Global oil and gas contracts reported a quarter-on-quarter increase in total disclosed value, with $40.94bn in the second quarter (Q2) of 2025 as compared to $33.89bn in Q1 2025. The number of contracts reported a marginal decrease from 1,558 in Q1 2025 to 1,529 in Q2 2025. The high-value contracts by Wood Group, QS Energy, ADNOC Drilling, and China Petroleum Engineering provided a boost to overall contracts activity, though a marginal decrease in the numbers.
These notable contracts awarded during Q2 2025, primarily midstream segment high-value contracts, including John Wood Group’s $2.8bn contract from Gas to provide engineering, procurement, and construction management services for substantial upgrades and debottlenecking solutions to the existing Habshan and Habshan 5 gas processing mega-complexes and pipelines in the United Arab Emirates. QS Energy’s $2bn framework agreement with VIPS Petroleum for the provision of up to 400 units of Applied Oil Technology viscosity reduction systems to modernise crude oil transport pipeline infrastructure across Southeast Asia and Africa, and China Petroleum Engineering’s $1.6bn contract from TotalEnergies for the engineering, procurement, supply, construction, and commissioning of a natural gas processing facility with capacity of 320 million standard cubic feet of gas a day serving the Ratawi oil field in Al-Basrah, Iraq.

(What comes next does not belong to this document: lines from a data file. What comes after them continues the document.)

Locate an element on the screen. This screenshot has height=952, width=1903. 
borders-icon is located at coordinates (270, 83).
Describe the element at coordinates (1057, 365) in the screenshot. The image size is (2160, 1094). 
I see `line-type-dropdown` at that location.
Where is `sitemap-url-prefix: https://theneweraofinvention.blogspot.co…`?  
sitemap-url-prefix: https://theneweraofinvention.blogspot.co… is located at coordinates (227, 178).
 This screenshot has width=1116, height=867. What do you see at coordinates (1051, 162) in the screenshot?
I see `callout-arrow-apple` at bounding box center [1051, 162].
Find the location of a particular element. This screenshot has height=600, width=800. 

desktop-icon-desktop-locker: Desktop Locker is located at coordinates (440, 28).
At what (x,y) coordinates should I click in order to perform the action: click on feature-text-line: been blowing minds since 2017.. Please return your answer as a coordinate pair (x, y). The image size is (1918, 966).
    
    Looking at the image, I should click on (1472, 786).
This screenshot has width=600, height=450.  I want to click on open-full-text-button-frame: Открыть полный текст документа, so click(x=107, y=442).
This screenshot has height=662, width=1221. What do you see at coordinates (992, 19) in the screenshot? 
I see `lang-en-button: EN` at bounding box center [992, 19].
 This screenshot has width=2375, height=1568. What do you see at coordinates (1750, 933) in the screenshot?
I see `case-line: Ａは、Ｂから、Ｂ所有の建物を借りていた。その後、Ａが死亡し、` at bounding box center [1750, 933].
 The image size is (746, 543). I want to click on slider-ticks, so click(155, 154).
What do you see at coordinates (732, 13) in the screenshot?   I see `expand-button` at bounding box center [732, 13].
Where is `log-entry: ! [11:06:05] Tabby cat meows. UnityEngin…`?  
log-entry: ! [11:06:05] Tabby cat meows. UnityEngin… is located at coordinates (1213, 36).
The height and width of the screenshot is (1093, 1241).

Operation and maintenance (O&M) represented 48% of the total contracts in Q2 2025, followed by procurement scope with 30%, and contracts with multiple scopes such as construction, design and engineering, installation, O&M, and procurement, which accounted for 10%.
The upstream sector reported 1,085 contracts during Q2 2025, followed by the downstream/petrochemical and midstream sectors with 274 and 194 contracts during the quarter, respectively.
Asia recorded most of the contracts, with 661 contracts in Q2 2025, followed by Europe and North America with 329 and 305 contracts, respectively, during the quarter.